I have tried to update several times this week, but I have literally not had a moment. Several posts have played through my mind and I haven't been able to get them typed. Chris lost his father this week and my mom started chemo. We have been a bit overwhelmed and spread a little too thin. So this won't be the poetic post I had planned and instead will simply fill you in on the latest.
We have been in the hospital for over two weeks this admission and have been ever so thankful for company! Friends and family have come to see us. We were so grateful to see each smiling face. We have been taken out to eat a few times and brought food a few times and the girls have even been gifted with fun things to do while hanging at the hospital. We have so very much enjoyed each visitor and treat.
Ty has spent the last week starting new medications to manage his pulmonary hypertension. We have worked hard to wean him off oxygen as we slowly increase his dose of viagra (Yes, you read that correctly.) This was supposed to dilate his vessels and relieve the pressure built up headed to the lungs.
It's been a slow process. We worked our way to almost no oxygen only to add it back. We added IV diuretics to help him get rid of extra fluid. We have had some rough days when Ty looked very sick - pale, sweaty, and working so hard to breath and then we have had days when he looked great and was all smiles! In fact, for the past 4 or 5 days he's been good one day and bad the next, alternating every other day.
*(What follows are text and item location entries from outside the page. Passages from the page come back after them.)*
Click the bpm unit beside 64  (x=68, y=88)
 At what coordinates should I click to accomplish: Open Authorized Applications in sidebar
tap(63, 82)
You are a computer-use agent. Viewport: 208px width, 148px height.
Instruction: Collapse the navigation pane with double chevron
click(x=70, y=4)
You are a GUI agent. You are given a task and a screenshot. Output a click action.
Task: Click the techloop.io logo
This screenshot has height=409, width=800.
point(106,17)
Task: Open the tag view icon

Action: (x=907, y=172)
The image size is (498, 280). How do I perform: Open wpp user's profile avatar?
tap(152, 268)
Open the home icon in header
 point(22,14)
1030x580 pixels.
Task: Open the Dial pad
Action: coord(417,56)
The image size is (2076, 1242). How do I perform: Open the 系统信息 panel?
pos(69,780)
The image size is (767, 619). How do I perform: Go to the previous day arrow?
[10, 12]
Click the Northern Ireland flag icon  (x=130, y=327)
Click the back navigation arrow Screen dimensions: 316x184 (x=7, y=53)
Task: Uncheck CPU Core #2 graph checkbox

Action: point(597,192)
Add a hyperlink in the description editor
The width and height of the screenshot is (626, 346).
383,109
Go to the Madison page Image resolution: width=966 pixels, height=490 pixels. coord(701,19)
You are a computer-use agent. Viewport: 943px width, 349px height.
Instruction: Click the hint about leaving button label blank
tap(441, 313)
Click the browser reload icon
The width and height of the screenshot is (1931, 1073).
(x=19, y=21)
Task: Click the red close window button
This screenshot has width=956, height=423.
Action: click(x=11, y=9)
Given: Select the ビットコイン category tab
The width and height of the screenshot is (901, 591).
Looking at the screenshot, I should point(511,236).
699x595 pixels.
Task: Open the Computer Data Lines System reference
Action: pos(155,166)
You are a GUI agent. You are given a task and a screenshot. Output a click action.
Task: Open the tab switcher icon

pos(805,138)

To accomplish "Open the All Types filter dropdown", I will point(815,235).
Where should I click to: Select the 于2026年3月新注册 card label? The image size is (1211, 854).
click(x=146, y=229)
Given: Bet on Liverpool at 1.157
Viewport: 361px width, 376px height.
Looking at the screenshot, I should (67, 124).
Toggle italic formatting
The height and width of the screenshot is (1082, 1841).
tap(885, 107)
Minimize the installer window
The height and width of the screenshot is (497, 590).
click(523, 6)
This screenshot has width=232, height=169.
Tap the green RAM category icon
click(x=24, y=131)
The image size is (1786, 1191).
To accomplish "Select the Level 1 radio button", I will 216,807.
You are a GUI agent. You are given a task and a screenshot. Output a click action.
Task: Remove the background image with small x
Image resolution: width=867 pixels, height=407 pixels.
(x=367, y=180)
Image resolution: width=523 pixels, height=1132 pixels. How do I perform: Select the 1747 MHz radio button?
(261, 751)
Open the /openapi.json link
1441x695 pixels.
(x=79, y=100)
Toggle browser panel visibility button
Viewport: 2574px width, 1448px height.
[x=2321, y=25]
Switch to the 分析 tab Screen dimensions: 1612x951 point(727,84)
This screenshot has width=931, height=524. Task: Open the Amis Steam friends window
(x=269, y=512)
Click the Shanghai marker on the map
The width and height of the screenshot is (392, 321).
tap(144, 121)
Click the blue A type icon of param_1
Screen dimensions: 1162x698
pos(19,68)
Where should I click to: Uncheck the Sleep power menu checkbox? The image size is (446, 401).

We are completely off oxygen and we have anxiously awaited today - Sunday. Today is the day we would reach our goal dose of the viagra and really see if it was going to help relieve his pulmonary hypertension. All the ups and downs of the week would be worth it, if by the start of this coming week we saw improvement... and stable sats... and a comfortable Ty.
Saturday evening after visitation at the funeral home with Chris, my friend Anne (who stayed with Ty while Chris and I couldn't be there) called to let me talk to the nurse. Anne said they had changed the plan and she thought I better check on it. You can imagine my surprise when the nurse said they had stopped his viagra dose entirely. I was pretty frustrated because we have been working him up all week and were less than 12 hours away from being at our goal. So I asked the nurse to have one of the residents call.
I have to stop here to say that I struggled a lot last week. I looked to google for hope. I read up on pediatric pulmonary hypertension and found noting encouraging to speak of. I tried to give my worries to God... or at least I said I tried. I prayed, but then I continued to worry. I let my mind wonder to not so great places. Places where I wondered what life would be like if we lost our sweet boy. On the way to the hospital, with K-LOVE (our Christian radio station) cranked up, God laid on my heart that I was looking for hope in the wrong placed. Why would I go to the internet, or even the doctors for hope, when I could go to the Creator, the Healer, and His Word. That was a game changer moment for me. I poured over verses and poured my heart out - out loud - to God. I gave it all to Him. Now, I'm not promising in days and weeks to come I won't take my worry back... that's human nature. I am, however, at least reminded that I can turn around and give it right back to Him. I have had peace the last couple of days and God has delivered hope in the form of verses and words of encouragement. He also delivered a new hope in the form of the phone call from the resident last night.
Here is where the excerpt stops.